TRY IT:
From the material below, pull each line containing the string "blue".

EXERCISE DATA:
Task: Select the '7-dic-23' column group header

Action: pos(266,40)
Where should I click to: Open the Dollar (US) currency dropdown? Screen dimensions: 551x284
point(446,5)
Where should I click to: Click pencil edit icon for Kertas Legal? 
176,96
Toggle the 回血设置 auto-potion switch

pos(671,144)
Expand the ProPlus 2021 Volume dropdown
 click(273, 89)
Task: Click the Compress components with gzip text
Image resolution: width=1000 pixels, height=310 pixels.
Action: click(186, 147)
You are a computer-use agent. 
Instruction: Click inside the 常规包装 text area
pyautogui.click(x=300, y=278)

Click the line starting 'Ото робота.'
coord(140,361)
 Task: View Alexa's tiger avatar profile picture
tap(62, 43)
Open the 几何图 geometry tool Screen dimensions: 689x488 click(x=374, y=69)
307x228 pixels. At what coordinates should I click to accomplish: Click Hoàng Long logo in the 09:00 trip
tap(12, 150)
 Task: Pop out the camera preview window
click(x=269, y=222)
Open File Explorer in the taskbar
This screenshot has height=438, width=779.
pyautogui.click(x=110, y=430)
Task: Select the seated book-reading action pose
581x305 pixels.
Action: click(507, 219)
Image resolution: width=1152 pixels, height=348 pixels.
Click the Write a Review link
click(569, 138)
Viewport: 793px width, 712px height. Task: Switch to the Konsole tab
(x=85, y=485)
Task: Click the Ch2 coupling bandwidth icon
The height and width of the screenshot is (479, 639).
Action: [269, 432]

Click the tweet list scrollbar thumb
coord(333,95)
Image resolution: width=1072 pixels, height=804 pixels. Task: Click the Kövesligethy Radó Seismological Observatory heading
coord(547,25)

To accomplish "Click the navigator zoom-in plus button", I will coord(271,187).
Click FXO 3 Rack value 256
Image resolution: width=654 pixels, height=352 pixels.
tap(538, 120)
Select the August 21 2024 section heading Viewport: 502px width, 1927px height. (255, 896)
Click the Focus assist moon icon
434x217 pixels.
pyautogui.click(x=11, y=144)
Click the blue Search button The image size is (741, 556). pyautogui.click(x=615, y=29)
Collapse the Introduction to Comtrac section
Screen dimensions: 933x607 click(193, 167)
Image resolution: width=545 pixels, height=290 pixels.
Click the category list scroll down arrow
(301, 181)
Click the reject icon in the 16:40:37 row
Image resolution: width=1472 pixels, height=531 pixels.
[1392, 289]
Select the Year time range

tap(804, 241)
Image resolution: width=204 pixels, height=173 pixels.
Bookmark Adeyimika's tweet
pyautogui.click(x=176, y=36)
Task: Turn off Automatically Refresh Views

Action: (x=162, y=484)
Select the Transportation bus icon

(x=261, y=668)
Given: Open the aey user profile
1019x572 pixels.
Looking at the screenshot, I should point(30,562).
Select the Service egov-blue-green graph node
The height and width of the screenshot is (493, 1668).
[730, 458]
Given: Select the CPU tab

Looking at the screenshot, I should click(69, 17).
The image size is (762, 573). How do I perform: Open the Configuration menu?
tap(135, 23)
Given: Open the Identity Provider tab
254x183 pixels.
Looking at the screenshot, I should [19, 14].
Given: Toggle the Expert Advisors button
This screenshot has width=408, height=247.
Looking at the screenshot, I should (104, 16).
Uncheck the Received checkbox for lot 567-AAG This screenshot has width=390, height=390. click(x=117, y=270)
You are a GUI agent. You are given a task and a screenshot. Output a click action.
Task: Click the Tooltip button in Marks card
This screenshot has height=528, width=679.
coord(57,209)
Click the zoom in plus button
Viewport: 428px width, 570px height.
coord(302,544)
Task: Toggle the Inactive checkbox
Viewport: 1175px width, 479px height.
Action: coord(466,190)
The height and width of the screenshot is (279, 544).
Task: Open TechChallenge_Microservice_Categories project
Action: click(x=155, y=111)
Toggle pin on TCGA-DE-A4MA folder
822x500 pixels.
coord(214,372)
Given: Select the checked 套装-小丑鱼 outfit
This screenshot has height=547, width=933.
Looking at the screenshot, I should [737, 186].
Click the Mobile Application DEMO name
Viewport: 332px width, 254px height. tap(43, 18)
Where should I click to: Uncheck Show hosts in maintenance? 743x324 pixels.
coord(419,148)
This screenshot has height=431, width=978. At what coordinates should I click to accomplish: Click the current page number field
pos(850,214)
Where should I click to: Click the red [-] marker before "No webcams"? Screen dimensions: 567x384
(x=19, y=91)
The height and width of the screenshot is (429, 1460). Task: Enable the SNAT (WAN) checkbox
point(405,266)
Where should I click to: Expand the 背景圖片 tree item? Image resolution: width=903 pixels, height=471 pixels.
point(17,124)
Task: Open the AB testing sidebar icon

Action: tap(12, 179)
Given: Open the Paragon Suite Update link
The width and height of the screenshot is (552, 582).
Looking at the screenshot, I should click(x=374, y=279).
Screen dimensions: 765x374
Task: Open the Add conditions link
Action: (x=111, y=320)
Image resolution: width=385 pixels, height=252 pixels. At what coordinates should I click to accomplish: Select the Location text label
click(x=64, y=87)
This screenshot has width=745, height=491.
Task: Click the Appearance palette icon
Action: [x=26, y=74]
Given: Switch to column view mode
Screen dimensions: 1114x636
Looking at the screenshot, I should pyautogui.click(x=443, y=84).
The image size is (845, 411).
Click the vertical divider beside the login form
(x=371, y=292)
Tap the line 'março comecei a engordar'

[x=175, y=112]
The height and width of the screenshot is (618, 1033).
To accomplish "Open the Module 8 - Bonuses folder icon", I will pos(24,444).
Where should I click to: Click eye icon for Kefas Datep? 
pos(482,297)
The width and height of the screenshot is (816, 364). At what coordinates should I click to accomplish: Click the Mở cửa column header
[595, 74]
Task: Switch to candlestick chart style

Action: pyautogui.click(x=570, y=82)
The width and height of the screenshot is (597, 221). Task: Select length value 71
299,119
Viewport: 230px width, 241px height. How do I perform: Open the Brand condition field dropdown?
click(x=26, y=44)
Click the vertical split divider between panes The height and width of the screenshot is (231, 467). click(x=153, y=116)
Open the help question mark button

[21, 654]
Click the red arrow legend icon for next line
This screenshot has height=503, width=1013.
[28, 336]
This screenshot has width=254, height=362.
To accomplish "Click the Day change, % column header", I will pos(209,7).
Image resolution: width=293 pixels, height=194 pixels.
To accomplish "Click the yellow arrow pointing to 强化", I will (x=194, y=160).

RESPONSE TO THIS EXERCISE:
Click the blue Search button The image size is (741, 556). pyautogui.click(x=615, y=29)
Select the Service egov-blue-green graph node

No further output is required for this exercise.